Password migration to SHA256

[bilbous]

Is 0.5.8 fairly immanent? I understand we are at the point where self-compiled clients are already making the password upgrade.

[weltall]

It should be imminent.

[bilbous]

Congratulations on the release of 0.5.8, now that it is here is there any way for us to tell that the password migration for our accounts has been successfully achieved? I spent a while earlier logging in with a bunch of my accounts with the save password option unselected so I am expecting that they have been successfully migrated.

I choose to do this method because I have more defunct email addresses than I have available unused ones and I didn't want to create a bunch of webmail accounts that I'll never use for any other purpose and which would be deleted by the webhost for lack of use.

[weltall]

if you disable password saving there is no way to know if it worked

[bilbous]

Are you suggesting that if I save the password and the second time I login it succeeds I can assume that the stronger encryption is in place?
I just turned off the password saving to ensure I had to input the password instead of using the previously saved one.

Thank you for your responses.

[weltall]

when you delete the password field and write it again it will save two options the md5sum and the sha256sum in the config file, when this happens it's surely migrated

[weltall]

ok, even though i didn't list it, we are currently at step 2.5
This means the server will start accepting sha256 only authentication and, if it fails, it will attempt to do md5 authentication and storing of sha256 hash if provided. so just like step 3, only we didn't release the client yet.

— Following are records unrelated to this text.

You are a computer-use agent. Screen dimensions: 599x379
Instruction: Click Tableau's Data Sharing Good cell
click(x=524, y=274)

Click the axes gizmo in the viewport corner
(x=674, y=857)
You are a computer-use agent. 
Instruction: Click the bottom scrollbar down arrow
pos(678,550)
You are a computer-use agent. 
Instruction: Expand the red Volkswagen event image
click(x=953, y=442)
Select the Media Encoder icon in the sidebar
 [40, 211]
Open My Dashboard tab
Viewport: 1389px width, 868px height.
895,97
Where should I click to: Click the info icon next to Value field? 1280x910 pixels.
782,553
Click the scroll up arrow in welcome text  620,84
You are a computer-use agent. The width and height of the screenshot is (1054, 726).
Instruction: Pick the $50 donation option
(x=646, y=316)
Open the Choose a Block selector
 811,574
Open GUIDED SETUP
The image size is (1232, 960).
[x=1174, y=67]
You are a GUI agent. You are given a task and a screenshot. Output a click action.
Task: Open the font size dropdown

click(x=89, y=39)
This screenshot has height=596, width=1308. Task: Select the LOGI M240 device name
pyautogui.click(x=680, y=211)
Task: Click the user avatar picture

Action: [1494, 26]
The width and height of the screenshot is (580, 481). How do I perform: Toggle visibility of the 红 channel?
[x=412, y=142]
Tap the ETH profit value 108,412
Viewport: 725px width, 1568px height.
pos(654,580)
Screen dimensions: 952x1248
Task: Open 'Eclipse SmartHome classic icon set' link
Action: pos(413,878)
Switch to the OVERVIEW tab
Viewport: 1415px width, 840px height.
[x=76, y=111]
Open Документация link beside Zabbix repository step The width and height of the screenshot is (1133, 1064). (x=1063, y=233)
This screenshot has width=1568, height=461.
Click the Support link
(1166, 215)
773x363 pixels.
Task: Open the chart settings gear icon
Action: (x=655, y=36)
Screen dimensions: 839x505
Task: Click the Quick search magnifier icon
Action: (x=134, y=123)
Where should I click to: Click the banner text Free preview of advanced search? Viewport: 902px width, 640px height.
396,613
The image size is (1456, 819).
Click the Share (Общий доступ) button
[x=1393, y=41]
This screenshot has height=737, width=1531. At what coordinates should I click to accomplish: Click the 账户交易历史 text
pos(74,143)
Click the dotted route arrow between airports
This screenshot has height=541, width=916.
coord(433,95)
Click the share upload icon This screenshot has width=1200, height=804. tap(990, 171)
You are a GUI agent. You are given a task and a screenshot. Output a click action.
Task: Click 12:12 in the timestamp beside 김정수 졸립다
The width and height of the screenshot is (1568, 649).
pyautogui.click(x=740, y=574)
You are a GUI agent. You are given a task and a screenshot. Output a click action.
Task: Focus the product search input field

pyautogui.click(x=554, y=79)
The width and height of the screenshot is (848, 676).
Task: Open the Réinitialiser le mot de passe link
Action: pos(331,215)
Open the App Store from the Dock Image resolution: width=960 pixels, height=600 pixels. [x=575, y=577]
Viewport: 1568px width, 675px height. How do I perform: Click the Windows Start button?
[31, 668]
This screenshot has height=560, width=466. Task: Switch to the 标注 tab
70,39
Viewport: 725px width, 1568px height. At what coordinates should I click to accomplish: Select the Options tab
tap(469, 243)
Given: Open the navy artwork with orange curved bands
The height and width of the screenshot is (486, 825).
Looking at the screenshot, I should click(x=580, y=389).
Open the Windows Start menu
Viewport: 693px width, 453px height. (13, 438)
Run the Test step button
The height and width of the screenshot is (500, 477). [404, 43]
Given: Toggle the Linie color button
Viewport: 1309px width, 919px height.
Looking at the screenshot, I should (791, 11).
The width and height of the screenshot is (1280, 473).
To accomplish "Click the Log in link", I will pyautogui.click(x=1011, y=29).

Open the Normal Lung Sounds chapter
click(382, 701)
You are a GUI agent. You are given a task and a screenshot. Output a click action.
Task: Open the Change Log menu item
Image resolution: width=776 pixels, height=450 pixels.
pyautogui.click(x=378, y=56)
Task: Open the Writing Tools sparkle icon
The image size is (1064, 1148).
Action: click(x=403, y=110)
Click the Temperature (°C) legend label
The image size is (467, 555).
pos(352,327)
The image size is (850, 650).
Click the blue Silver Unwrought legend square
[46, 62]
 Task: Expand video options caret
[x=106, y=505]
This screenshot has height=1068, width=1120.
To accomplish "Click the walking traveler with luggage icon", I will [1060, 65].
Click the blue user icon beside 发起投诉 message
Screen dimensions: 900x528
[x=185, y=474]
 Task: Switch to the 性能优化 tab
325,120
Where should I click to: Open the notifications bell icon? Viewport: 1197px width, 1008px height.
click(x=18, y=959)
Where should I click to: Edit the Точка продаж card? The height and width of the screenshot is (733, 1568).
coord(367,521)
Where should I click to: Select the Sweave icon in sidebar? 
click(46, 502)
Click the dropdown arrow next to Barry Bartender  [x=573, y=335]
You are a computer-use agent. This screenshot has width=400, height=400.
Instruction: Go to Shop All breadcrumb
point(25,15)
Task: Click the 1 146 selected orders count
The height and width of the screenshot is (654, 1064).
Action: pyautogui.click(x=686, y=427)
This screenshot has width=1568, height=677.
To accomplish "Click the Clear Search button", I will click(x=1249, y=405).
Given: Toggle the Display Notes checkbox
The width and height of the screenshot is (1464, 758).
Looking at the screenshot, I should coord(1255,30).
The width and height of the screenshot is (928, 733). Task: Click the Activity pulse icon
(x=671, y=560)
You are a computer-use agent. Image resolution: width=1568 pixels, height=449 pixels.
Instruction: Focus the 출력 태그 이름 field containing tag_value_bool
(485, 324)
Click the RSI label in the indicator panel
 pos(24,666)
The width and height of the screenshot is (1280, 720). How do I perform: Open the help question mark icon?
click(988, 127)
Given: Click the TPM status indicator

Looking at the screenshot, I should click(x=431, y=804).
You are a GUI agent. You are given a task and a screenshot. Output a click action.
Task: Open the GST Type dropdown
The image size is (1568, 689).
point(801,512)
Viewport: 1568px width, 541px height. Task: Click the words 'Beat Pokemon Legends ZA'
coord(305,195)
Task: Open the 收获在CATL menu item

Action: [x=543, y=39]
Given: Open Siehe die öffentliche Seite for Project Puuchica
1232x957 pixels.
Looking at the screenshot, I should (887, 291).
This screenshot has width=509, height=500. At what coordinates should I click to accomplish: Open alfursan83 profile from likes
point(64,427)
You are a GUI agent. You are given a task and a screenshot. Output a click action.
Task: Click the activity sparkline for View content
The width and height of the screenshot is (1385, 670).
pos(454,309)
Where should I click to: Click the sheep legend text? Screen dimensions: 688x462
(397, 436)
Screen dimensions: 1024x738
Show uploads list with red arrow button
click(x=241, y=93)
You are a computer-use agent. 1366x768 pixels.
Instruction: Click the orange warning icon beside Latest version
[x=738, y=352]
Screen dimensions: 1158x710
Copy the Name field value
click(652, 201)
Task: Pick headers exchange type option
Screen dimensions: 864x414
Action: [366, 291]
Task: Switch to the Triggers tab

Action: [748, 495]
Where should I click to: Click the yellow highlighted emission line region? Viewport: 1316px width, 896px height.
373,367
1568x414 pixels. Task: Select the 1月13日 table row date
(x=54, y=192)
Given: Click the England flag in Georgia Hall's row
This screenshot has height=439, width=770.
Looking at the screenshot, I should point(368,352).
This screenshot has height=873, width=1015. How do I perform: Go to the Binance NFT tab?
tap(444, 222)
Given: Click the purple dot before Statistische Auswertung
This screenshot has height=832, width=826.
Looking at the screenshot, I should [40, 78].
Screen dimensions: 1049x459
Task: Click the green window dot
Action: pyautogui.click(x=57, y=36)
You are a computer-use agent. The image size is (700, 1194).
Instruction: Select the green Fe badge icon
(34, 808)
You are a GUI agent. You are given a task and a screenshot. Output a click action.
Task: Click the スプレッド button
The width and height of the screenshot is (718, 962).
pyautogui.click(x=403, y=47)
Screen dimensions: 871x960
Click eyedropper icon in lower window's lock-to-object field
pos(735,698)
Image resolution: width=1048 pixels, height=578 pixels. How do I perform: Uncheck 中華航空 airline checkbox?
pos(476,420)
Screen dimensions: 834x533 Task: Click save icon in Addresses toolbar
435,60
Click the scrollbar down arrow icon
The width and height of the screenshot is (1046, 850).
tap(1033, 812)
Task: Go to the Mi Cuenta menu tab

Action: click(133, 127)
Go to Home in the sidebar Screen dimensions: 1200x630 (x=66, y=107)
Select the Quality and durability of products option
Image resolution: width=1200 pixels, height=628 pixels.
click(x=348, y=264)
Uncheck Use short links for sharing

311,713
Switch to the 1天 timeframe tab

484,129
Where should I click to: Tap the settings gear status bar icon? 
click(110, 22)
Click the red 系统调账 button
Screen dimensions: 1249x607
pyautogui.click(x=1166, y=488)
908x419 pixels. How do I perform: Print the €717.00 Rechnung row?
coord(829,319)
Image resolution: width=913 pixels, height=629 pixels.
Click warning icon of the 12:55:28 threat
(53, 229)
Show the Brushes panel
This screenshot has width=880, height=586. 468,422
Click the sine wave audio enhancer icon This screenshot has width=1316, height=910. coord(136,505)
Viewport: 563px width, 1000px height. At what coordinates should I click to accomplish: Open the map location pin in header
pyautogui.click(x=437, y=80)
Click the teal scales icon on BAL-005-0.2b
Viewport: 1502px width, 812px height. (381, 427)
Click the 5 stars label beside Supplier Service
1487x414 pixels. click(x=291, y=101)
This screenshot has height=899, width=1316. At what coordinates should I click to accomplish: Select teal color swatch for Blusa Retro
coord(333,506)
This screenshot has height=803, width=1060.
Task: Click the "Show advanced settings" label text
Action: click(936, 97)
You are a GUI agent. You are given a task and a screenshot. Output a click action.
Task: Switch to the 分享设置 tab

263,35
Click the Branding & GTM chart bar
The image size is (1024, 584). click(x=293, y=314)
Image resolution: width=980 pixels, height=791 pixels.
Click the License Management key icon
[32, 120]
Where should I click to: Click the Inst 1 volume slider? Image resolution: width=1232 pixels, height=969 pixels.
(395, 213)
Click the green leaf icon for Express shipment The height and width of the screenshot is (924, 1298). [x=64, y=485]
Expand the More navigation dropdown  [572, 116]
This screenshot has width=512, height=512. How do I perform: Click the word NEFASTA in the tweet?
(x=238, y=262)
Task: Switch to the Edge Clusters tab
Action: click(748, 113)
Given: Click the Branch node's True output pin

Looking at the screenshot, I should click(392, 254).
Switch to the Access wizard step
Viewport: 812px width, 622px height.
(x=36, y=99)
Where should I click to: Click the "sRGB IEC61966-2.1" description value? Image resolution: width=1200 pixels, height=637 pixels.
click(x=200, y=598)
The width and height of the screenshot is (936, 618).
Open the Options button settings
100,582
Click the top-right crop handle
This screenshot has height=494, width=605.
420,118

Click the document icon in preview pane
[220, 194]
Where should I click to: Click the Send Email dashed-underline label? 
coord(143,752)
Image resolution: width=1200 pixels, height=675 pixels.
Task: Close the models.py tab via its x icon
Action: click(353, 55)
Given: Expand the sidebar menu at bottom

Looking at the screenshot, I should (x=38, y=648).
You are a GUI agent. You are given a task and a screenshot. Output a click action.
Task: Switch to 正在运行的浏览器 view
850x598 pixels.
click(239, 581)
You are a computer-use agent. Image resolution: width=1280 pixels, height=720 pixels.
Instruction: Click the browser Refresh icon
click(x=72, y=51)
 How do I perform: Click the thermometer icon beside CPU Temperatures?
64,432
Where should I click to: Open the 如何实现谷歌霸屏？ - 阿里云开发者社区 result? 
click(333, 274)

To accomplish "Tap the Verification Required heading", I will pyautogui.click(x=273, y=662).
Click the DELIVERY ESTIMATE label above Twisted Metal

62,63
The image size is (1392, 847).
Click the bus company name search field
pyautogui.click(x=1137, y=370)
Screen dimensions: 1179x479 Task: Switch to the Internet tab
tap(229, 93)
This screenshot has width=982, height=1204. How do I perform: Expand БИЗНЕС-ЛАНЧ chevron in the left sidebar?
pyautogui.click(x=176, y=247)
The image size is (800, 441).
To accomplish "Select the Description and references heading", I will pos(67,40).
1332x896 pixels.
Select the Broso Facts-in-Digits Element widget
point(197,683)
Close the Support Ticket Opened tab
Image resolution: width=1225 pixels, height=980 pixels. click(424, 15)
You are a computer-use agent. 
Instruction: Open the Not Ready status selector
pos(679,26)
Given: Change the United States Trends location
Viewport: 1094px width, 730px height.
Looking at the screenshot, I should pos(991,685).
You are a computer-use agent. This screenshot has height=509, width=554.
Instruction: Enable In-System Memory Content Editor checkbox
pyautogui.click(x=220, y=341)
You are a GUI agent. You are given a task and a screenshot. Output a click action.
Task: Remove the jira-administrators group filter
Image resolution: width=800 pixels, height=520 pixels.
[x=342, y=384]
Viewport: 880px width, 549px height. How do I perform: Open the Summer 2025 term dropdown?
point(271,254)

For who uses 0.5.8.1 nothing changes, for who uses svn clients it will mean they will start using the sha256 salted authentication.

[weltall]

accounts with login in last 3 months which are converted
88.5%
accounts with login in last year which are converted
47.2%

[weltall]

step3:
now clients will only login with sha256sum and won't update anymore the password. If you cannot login you'll have to do password recovery or use an older client (0.5.8[.1]) and input again the login details from scratch and get in game. After 10 minutes after logout you should be able to login with the new client.

[Mogweh]

[Lexx]

How do I do "password recovery" then, please.
If I go to http://planeshift.subhosting.net//register/index.php and do "forgot password", I never get a verification email.
I clicked on an earlier link for "password recovery" (can't remember where) but got "404 page not found".
Thanks.

[weltall]

check your spam folder

[Xanthan]

I've run into the same issue, trying three times.  I've checked spam, etc.

[Minks]

Some email providers delete the verififcation mail instantly. Googlemail works.

[Lexx]

I'm with Yahoo, which doesn't delete emails, yet I receive no password reset emails, not even in the Spam/Junk folder.
Also, if I set up my profile email for gmail, I get "No validated account with that e-mail found".